Johnson Controls' attack on the heels of MGM and Caesars fuels speculation for a mega-disruption. InsideCyberWarefare.com article (subscription required). Pull quote: “Two back-to-back ransomware attacks against Caesar’s and MGM Resorts on September 10 and 13 respectively have insiders worrying that these attacks might have been test beds for much more ambitious ransomware attacks that are in the works against the Formula 1 Las Vegas Grand Prix (Nov 16-18) and/or Super Bowl LVIII (Feb 11, 2024) at Allegiant Stadium.”
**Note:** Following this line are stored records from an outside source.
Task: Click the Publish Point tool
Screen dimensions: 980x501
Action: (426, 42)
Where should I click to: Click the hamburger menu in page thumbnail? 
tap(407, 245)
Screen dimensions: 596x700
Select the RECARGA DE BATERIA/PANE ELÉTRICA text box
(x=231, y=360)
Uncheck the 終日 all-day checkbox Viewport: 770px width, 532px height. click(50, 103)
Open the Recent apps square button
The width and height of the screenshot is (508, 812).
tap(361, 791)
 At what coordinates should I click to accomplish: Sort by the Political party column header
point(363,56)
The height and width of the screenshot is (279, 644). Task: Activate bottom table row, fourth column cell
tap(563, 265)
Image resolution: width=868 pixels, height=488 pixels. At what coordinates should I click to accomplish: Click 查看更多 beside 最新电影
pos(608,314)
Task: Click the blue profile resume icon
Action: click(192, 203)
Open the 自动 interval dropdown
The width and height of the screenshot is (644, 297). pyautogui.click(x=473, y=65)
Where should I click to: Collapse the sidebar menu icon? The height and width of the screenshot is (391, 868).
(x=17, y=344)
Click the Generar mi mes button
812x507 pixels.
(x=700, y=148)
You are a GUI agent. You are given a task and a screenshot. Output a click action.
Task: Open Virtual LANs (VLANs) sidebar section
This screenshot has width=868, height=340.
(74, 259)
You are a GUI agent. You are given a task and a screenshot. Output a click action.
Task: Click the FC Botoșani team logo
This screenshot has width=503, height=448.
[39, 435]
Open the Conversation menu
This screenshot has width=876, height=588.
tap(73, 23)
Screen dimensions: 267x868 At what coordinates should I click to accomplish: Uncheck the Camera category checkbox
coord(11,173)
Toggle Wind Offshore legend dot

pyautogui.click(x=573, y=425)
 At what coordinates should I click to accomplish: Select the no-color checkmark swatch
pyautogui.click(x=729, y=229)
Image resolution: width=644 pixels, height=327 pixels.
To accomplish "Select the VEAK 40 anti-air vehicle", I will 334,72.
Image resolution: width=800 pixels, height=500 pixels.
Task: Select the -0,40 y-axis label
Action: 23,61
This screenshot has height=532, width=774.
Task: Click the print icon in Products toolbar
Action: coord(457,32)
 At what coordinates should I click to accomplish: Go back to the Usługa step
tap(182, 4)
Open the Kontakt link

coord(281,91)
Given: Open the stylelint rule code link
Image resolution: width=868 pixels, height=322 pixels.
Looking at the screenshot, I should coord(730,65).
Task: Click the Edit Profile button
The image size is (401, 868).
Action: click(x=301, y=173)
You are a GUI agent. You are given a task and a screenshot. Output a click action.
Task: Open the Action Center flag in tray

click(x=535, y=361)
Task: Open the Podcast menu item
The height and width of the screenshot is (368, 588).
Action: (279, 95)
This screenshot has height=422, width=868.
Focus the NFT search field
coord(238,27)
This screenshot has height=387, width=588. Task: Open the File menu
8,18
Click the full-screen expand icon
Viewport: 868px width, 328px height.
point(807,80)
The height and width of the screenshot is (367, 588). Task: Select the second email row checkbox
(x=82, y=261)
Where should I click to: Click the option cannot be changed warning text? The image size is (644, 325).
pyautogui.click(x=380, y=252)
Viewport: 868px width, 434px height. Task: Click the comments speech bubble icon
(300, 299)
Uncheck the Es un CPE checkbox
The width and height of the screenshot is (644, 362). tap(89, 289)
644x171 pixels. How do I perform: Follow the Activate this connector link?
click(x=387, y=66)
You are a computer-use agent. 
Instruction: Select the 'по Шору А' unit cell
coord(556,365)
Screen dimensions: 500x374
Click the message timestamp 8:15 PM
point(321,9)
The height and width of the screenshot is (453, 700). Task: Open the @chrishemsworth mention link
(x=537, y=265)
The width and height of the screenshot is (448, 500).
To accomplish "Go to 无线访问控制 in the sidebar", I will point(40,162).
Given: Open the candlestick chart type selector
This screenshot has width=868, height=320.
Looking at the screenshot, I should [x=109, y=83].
HR 4502 Passed in House – Cybersecurity Hiring

Today, the House took up HR 4502 [removed from paywall], the Modernizing the Acquisition of Cybersecurity Experts Act, under the suspension of the rules process. With only 16 minutes of debate, the legislation was passed by a strongly bipartisan vote of 394 to 1. Rep Lesko (R,AZ) was the only vote against the bill.

The bill would restrict agencies from establishing minimum educational requirements for cybersecurity positions. It would allow such requirements “only if a minimum education qualification is required by law to perform the duties of the position in the State or locality where the duties of the position are to be performed”.

Moving Forward

The strong bipartisan support for this bill in the House would seem to indicate that this bill could be considered under the Senate’s unanimous consent process. This is important because the bill is not politically important enough to take up the Senate’s time under regular order.

OMB Approves BIS 2022 Wassenaar Final Rule

On Friday, the OMB’s Office of Information and Regulatory Affairs (OIRA) announced that it had approved a final rule from DOC’s Bureau of Industry and Security (BIS) on “Implementation of 2022 Wassenaar Arrangement Decisions”. The rule was submitted to OIRA on July 18^th, 2023.

According to the entry for this rule making in the Spring 2023 Unified Agenda:

“The Bureau of Industry and Security is amending the Export Administration Regulations.  This final rule revises the Commerce Control List to reflect implementation of 2022 Wassenaar Arrangement decisions.”

As I noted in my earlier post: “At this point it would be hard to determine from public documents whether this rule will include changes affecting cyber or cybersecurity product classifications.”

We may see this final rule published in the Federal Register later this week.